本文链接：https://blog.csdn.net/qq_37959072/article/details/106870425

'''
使用embedding + averagepooling + padding 做文本分类的实战
'''
import matplotlib as mpl
import matplotlib.pyplot as plt
import numpy as np
import sklearn
import pandas as pd
import os
import sys
import time
import tensorflow as tf
from tensorflow import keras
#数据集，电影的评论，被分为positive and
imdb = keras.datasets.imdb
vocab_size = 10000
index_from = 3
#载入数据
(train_data,train_labels),(test_data,test_labels) = imdb.load_data(num_words = vocab_size,index_from = index_from)
#num_words来设置数据中资料的个数 , index_from 控制是词表中的数据从几开始算
print(train_data[0],train_labels[0])#[1, 14, 22, 16, 43, 530, 973, 1622, 1385, 65, 458, 4468, 66, 3941, 4,
print(train_data.shape,train_labels.shape)#(25000,) (25000,)
print(len(train_data[0]),len(train_data[1]))#218 189
print(test_data.shape,test_labels.shape)#(25000,) (25000,)
#载入词表
word_index = imdb.get_word_index()
print(len(word_index))#88584 'key':value 的形式
word_index = {k:(v+3) for k, v in word_index.items()}#把所有的id往上偏移 3
#几个特殊字符
word_index['<PAD>'] = 0
word_index['START'] = 1
word_index['UNK'] = 2
word_index['END'] = 3

reverse_word_index = dict([(value, key) for key, value in word_index.items()])

#解码看一下文本是什么：构建词表索引
def decode_review(text_ids):
    return ''.join([reverse_word_index.get(word_id,"UNK") for word_id in text_ids])

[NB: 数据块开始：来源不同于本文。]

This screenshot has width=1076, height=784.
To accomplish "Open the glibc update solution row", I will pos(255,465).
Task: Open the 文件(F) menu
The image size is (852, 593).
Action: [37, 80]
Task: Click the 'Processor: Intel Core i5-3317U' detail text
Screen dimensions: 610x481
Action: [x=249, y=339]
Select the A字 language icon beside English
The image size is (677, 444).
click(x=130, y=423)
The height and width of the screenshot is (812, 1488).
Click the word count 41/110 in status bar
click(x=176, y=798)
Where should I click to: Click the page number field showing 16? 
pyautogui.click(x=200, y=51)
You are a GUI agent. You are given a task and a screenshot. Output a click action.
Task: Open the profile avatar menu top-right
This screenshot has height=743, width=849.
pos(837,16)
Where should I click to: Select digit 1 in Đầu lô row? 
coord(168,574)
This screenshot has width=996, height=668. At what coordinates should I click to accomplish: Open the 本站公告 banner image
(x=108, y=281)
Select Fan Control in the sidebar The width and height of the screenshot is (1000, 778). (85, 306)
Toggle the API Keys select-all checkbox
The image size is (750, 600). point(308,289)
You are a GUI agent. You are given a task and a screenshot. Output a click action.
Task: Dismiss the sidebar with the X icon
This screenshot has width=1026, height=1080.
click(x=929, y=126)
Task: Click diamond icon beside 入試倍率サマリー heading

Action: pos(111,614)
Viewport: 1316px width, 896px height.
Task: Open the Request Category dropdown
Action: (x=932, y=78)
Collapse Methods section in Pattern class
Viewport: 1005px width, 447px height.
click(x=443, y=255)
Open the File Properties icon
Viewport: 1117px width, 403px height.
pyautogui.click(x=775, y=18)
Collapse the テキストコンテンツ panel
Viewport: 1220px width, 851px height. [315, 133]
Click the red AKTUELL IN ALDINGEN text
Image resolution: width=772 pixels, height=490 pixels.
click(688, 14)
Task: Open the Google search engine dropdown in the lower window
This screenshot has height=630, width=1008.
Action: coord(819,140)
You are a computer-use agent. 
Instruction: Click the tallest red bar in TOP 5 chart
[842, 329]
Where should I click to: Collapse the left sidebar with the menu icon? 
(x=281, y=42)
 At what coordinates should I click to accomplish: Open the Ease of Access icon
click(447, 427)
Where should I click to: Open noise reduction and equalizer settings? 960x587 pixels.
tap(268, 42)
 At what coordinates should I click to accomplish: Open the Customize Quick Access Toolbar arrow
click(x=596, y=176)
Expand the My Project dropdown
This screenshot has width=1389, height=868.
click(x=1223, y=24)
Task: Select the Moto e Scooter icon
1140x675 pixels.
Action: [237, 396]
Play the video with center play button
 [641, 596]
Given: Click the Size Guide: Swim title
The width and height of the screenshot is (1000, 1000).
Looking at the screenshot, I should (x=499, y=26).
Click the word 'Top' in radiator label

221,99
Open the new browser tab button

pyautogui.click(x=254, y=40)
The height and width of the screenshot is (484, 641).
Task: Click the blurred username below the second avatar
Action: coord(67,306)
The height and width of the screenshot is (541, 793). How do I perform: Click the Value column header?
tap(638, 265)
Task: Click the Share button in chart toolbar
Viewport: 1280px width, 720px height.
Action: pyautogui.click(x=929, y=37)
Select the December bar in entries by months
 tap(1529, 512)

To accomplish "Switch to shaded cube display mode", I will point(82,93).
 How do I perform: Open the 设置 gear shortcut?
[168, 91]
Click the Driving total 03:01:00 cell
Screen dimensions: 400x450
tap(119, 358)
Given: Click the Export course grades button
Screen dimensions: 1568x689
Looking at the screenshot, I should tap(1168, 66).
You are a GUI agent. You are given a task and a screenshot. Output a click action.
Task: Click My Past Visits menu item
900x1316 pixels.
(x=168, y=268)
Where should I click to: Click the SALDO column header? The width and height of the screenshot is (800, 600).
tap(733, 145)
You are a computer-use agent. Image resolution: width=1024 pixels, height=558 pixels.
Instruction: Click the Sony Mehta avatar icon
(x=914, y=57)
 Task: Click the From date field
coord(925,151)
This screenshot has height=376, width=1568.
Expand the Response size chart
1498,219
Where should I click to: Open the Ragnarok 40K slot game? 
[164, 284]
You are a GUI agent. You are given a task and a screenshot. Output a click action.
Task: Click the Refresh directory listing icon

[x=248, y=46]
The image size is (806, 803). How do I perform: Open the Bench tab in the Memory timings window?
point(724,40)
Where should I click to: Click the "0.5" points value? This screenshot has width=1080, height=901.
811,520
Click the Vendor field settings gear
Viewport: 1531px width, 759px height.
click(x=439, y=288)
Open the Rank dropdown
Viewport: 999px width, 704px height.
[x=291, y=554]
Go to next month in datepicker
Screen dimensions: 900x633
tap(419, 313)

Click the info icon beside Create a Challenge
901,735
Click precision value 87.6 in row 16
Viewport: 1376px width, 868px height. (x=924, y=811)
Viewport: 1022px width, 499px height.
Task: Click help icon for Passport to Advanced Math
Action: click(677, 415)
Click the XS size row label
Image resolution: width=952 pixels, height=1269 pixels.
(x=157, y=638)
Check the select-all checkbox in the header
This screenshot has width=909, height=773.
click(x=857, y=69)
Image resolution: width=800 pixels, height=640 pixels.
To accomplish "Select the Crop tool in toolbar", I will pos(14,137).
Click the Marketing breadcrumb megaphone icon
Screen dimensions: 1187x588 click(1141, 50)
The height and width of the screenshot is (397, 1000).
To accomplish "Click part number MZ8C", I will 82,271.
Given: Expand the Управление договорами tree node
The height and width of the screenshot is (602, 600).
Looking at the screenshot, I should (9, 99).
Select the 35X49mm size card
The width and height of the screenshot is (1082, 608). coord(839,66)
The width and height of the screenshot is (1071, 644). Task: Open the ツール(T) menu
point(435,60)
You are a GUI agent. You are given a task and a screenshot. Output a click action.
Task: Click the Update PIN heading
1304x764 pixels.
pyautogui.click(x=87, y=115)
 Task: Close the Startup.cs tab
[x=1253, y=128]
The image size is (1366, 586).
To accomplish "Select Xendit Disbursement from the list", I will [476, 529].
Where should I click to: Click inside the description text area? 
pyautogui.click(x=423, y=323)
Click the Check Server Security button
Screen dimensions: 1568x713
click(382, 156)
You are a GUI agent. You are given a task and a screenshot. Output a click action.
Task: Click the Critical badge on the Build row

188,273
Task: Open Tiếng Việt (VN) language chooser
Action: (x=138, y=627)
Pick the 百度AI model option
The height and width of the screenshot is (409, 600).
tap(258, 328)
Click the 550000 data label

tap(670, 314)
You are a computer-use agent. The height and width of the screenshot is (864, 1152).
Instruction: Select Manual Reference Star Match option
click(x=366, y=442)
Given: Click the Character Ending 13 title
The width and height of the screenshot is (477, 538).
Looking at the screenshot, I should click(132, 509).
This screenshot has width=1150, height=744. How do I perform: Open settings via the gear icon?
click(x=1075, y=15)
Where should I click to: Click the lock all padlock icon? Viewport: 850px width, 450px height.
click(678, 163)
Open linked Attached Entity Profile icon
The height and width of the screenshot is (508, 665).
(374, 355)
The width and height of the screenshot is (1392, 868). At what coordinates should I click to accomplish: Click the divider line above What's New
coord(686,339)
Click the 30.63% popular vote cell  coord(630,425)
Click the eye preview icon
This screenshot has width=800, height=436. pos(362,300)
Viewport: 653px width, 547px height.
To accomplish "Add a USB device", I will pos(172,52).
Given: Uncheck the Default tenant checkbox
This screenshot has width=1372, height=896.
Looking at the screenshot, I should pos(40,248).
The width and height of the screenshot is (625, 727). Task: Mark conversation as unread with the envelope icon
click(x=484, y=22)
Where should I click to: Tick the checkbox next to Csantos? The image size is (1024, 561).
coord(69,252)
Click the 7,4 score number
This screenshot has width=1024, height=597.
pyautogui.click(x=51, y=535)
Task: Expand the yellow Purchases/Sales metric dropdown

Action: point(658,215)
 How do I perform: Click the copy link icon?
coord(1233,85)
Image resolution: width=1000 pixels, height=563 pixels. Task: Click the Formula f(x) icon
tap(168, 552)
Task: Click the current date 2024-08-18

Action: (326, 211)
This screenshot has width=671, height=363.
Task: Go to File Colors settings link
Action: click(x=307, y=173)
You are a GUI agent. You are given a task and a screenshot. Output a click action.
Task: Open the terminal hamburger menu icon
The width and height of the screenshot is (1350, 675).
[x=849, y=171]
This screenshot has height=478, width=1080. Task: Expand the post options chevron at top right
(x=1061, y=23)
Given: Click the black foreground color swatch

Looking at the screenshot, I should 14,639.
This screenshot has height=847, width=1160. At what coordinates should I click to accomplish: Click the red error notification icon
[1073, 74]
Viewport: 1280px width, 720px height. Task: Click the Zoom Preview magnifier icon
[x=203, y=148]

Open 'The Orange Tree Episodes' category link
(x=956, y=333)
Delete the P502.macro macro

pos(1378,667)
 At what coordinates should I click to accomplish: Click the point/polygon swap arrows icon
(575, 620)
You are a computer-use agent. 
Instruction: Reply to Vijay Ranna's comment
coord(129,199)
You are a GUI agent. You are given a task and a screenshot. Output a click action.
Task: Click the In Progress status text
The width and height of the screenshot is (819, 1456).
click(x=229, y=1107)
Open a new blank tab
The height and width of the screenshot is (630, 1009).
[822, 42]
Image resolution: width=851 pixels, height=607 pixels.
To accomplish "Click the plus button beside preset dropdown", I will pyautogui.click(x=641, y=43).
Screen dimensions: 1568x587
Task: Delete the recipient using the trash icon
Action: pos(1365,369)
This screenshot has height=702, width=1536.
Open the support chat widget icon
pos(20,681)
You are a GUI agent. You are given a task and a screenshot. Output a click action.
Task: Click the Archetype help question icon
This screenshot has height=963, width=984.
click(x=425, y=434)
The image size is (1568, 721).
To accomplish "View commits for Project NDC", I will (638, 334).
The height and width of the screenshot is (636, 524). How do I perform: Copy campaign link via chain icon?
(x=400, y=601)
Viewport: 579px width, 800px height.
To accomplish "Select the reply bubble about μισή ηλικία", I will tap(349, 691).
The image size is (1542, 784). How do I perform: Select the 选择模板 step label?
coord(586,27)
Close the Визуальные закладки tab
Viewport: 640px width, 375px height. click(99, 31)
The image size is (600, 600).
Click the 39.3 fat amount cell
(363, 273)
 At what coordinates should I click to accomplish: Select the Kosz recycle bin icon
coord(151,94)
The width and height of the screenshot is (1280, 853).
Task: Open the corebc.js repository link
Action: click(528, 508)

decode_review(train_data[0])
'''
"<START> this film was just brilliant casting location scenery story direction everyone's really suited the part 
they played and you could just imagine being there robert <UNK> is an amazing actor and now the same being director 
<UNK> father came from the same scottish island as myself so i loved the fact there was a real connection with this film 
the witty remarks throughout the film were great it was just brilliant so much that i bought the film as soon as it was 
released for <UNK> and would recommend it to everyone to watch and the fly fishing was amazing really cried at the end 
it was so sad and you know what they say if you cry at a film it must have been good and this definitely was also <UNK> 
to the two little boy's that played the <UNK> of norman and paul they were just brilliant children are often left out of
the <UNK> list i think because the stars that play them all grown up are such a big profile for the whole film but 
these children are amazing and should be praised for what they have done don't you think the whole story was so lovely 
because it was true and was someone's life after all that was shared with us all"
'''
#对数据进行补全（padding）
max_length = 500 #句子长度低于500的句子会被补全，高于500 的会被截断
train_data = keras.preprocessing.sequence.pad_sequences(
    train_data,#list of list
    value = word_index['<PAD>'],
    padding = 'post',#post是把padding安在句子的后面，pre是把padding安在句子的前面
    maxlen = max_length
)
test_data = keras.preprocessing.sequence.pad_sequences(
    test_data,#list of list
    value = word_index['<PAD>'],
    padding = 'post',#post是把padding安在句子的后面，pre是把padding安在句子的前面
    maxlen = max_length
)
#打印第一个样本
print(train_data[0])
#定义模型
embedding_dim = 16#每个word都embedding成长度为16的向量
batch_size = 128
model = keras.models.Sequential([
    #1.定义一个矩阵大小为:(vocab_size,embedding_dim)
    #2.每个样本的值[1,2,3,4...]都会去查matrix里去查，把1变成1对应的向量、2变成2对应的向量，每个句子都变成了一个max_length * embedding_dim的矩阵
    #3.最后的数据是batch_size * max_length * embedding_dim 的三维矩阵
    keras.layers.Embedding(vocab_size,embedding_dim,input_length = max_length),#第一层是embedding层
    #合并 对于输入batch_size * max_length * embedding_dim 变成 batch_size * embedding_dim的矩阵，把max_length的维度消除
    keras.layers.GlobalAveragePooling1D(),
    #设置全连接层
    keras.layers.Dense(64,activation = "relu"),
    keras.layers.Dense(1,activation="sigmoid")#输出
])

model.summary()
model.compile(optimizer = "adam", loss = "binary_crossentropy", metrics = ['accuracy'])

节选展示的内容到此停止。